Data for the task below:

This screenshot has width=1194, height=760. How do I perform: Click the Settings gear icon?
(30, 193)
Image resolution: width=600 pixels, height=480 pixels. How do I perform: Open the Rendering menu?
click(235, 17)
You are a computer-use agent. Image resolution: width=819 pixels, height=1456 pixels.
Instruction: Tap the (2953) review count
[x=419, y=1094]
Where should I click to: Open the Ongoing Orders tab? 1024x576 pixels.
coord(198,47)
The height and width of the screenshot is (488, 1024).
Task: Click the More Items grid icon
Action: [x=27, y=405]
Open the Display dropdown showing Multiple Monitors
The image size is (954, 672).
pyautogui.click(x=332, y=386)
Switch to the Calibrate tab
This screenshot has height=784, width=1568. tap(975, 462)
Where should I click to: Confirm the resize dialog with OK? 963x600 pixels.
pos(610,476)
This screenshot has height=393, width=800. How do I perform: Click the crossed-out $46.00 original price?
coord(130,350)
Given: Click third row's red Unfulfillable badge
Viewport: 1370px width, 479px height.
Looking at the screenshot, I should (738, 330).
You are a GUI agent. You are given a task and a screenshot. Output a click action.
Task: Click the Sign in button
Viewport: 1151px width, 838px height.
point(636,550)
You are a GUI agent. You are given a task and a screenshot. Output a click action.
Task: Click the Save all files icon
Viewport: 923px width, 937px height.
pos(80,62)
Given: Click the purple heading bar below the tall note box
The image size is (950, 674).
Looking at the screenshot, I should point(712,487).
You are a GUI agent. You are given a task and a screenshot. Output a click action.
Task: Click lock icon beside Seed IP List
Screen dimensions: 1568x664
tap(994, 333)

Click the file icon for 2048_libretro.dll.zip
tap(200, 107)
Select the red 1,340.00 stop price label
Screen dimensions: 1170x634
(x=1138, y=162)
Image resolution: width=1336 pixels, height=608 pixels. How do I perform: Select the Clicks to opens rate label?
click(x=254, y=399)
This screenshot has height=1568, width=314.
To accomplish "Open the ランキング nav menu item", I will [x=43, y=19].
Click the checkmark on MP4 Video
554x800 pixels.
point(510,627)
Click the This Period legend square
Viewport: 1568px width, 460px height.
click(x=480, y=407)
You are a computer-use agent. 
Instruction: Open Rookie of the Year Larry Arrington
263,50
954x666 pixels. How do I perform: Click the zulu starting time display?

End of Data for the task.

▶ [What the task asks] From the records above, pick out and copy each line holding the word "computer".

▶ [Expected answer]
You are a computer-use agent. Image resolution: width=819 pixels, height=1456 pixels.
You are a computer-use agent. 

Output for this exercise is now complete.